21. The next contention is with respect to the report of the Protection Officer, which we have looked into from the records. We see from the report that under Serial No.4 ‘Incidents of domestic violence’ it is written ‘suspicious nature’. As made out by the Counsel for the respondent, this is not a report of the allegation raised of domestic violence by the wife, being suspicious. What it indicates is that the domestic violence alleged is for reason of the ‘suspicious nature’ of the husband. This is more than evident from the objection filed by the husband, which questions the wife’s’ chastity at every point and even extends to disowning the parentage of the daughter born in the wed lock. There is nothing in the report of the Protection Officer to disbelieve the version of the wife. We are not satisfied that the impugned orders are in any manner illegal or improper and consideration of Annexure-II to VII would not have resulted in a different result in the complaint filed under Section 12 of the DV Act.

22. Looking at the facts and the law as discussed above, we are of the opinion that the respondent was entitled to file the application before the Magistrate’s Court as she was in a domestic relationship with the respondent at that point of time. We have also held that on the facts and circumstances the order passed against the revision petitioner is perfectly in order. We do not find any reason to interfere with the impugned orders considering the rights of the parties as obtaining at the time of initiation of the lis. As we noticed above, we find that the judgment in Sulaiman Kunju has not been correctly decided, wherein the facts were identical; of the wife having applied under the DV Act, when there was a subsisting domestic relationship. As we already noticed, we are not intending to take cognizance of the subsequent facts and circumstances, especially of the dissolution of marriage by Annexure-VIII; since there is ample remedy available for the revision petitioner as per the DV Act itself. Sub-section (2) of S.17 enables the respondent to seek for eviction in accordance with law. Like wise, sub- section (2) of S.25 enables the revision petitioner- respondent to approach the Magistrate on satisfactory grounds of change in circumstances requiring alteration, modification or revocation of any order passed under the DV Act

     23.  On the above  reasoning, we answer the reference as follows:

       (i)   A divorced wife would not be entitled to the right of residence conferred under S.17 under the Protection of Women from Domestic Violence Act, 2005, for reason of that right being available only to a woman in a domestic relationship.

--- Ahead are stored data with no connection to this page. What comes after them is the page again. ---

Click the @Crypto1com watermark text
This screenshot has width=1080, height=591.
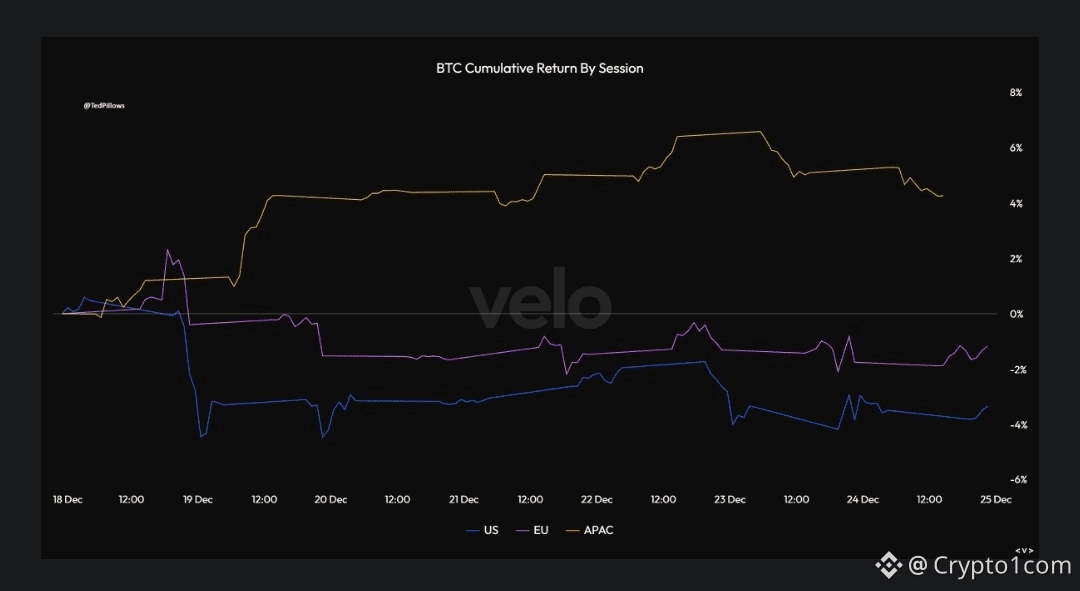point(990,566)
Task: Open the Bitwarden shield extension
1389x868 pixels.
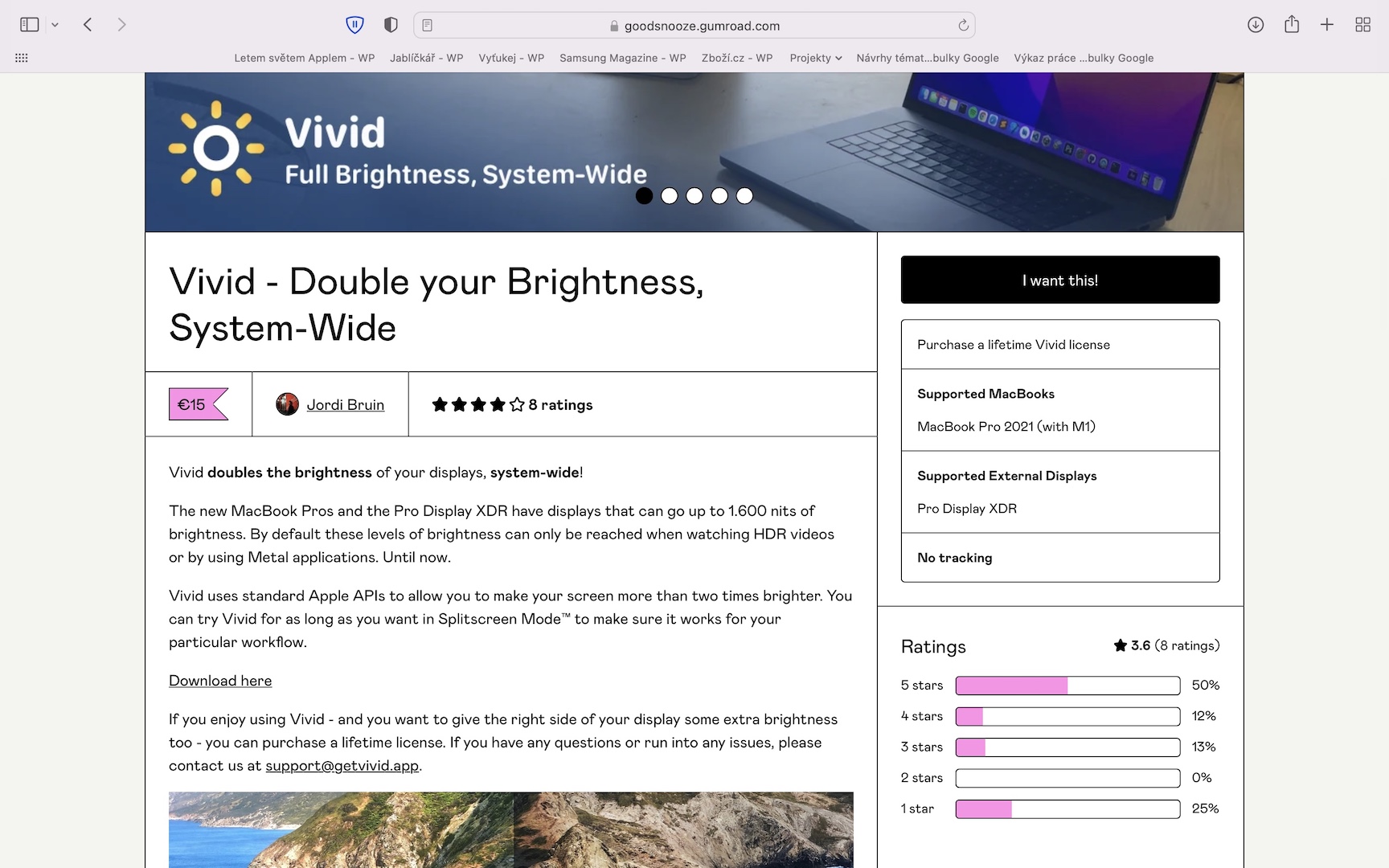Action: click(x=354, y=25)
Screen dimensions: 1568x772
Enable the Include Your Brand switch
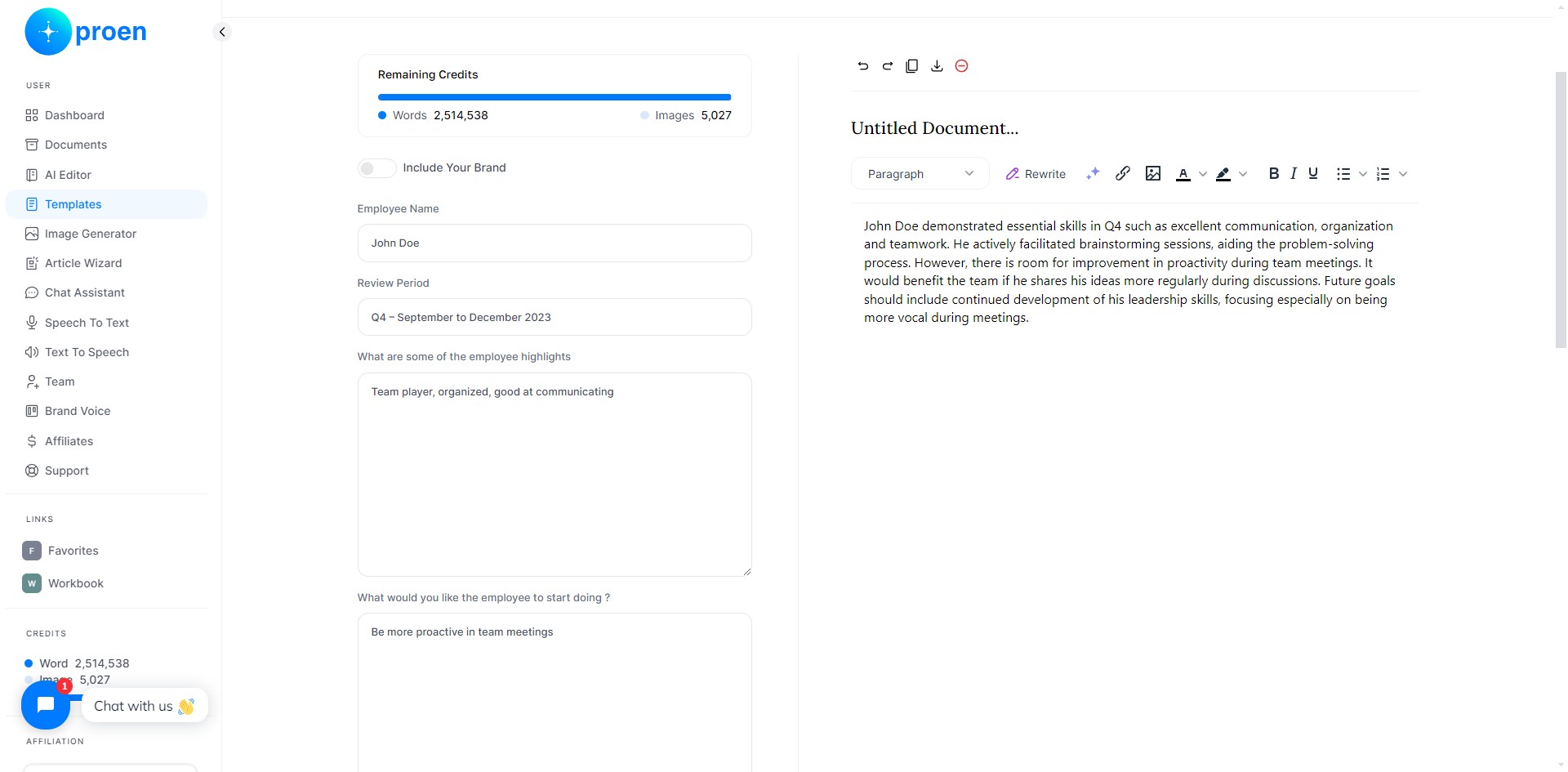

(ii) A divorced wife would be included under the definition ‘aggrieved person’. A divorced wife occupying a shared household can be evicted only in accordance with law. A divorced wife can approach the Magistrate’s Court for an order under S.19 if she is residing in the shared household. The residence orders passed in such cases, would be subject to any proceeding for eviction in accordance with law, initiated by the husband, as contemplated under S.17(2).

(iii) There can be no order to put a divorced woman in possession of a shared household, from where she had separated long back, and the relief can only be of restraining dispossession.

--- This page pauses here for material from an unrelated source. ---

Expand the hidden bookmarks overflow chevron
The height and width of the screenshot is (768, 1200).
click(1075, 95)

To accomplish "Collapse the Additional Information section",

24. Going by the above declaration, we find the application filed by the wife against the husband before the Family Court to be maintainable, since she was in a domestic relationship at the time the jurisdiction was invoked. We find the impugned orders to be perfectly legal and sustainable. We reserve the right of the revision petitioner-husband to approach either the Civil Court as permitted under sub-section (2) of S.17 or the Magistrates Court, which passed the order, under sub-section (2) of S.25. If under S.25(2) any modification or revocation is caused, we make it clear that the Magistrate would be entitled to pass further orders on the application under S.12 for monetary relief including maintenance under S.125 of the Code of Criminal Procedure or compensation under S.22 of the DV Act.

We answer the question referred as above and dismiss the revision with the above reservations.